### EXTRACTED TEXT
In my opinion, the great mistake of religion (not God, religion—there is a fundamental difference) isn’t in believing too much—it’s in making something boundless seem restricted and small.
I’d like to believe we’re here for the ride—to learn, to love, to grow—and to leave the world, and ourselves, a little better than we found them.
And to do things, in honest moderation, that revive that bright-eyed wonder we were born with—the wonder that reminds us, again and again, why we’re here at all.
Writing is what makes me bright-eyed.
It always has, ever since I was a little girl, scribbling stories into notebooks while the other kids played at recess.
So, in pursuit of that same simple joy, I resolved to start my Substack—a small act of bright-eyed pleasure from the comfort of our little home, nestled between the mountains and the sea.
As they say we make plans—and God (or whichever name you prefer) laughs.
That same night— January 5, 2025—I dreamt our street was on fire.
In my dream, the sky turned black with smoke. A roaring wall of fire rushed down our street toward our home.

### PROVIDED MATERIAL
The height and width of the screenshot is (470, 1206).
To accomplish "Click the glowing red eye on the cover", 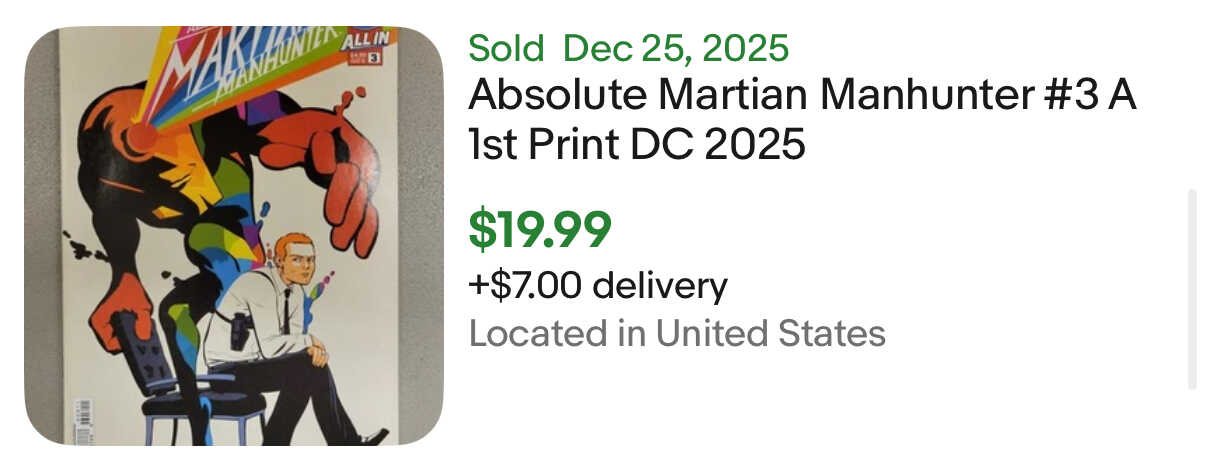I will coord(142,137).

### SET TASK 1
Please return the passage from the essay on writing and the fire dream, starting at "And to do things, in" and ending at "toward our home.".
### SET TASK 2
Carry the essay on writing and the fire dream forward from its last sentence.

### FINAL ANSWER 1
And to do things, in honest moderation, that revive that bright-eyed wonder we were born with—the wonder that reminds us, again and again, why we’re here at all.
Writing is what makes me bright-eyed.
It always has, ever since I was a little girl, scribbling stories into notebooks while the other kids played at recess.
So, in pursuit of that same simple joy, I resolved to start my Substack—a small act of bright-eyed pleasure from the comfort of our little home, nestled between the mountains and the sea.
As they say we make plans—and God (or whichever name you prefer) laughs.
That same night— January 5, 2025—I dreamt our street was on fire.
In my dream, the sky turned black with smoke. A roaring wall of fire rushed down our street toward our home.

### FINAL ANSWER 2
And then, in a flash, I was no longer on our street. I was on the back of Leo’s motorcycle—not his usual BMW, but a Ducati we’d never ridden before—speeding past unfamiliar landscapes, searching for something I couldn’t name.
But the feeling was all wrong. There was no freedom in it, no exhilaration—only a heavy, aching grief. I was searching for a home we already had, desperate to hold onto it.
But we love our home, I thought, confused. Why are we searching for a new one?
What a silly dream.
When I woke up, I called Leo, who was away at a track day in the California desert. I didn’t mention the fire part—he was about to race, and I wanted him focused and safe.
“I dreamt we were riding a Ducati,” I teased instead. “Maybe it’s a sign you should trade in your Aprilia for the Panigale V4.”
It wasn’t the first time one of my dreams came to fruition.
But prophetic dreams are not as prolific a phenomenon as one might think.
Dreams are like eggs: most crack open exactly as expected. But every once in a while—about one in a thousand—you get a double yolk.
The trouble is, dreams are the same: there’s no way to know which ones are ordinary and which are special—not until life cracks you open.
And this dream was a double yolk.
Two days later, on January 7, 2025, one of the most devastating wildfires in U.S. history swept through Los Angeles—destroying Pacific Palisades and much of eastern Malibu.
Over 23,000 acres burned—an area roughly the size of Manhattan.
More than 6,800 homes and structures were lost. Over 153,000 people displaced.
We had ten months to live our dream.
We had seven minutes to leave it behind.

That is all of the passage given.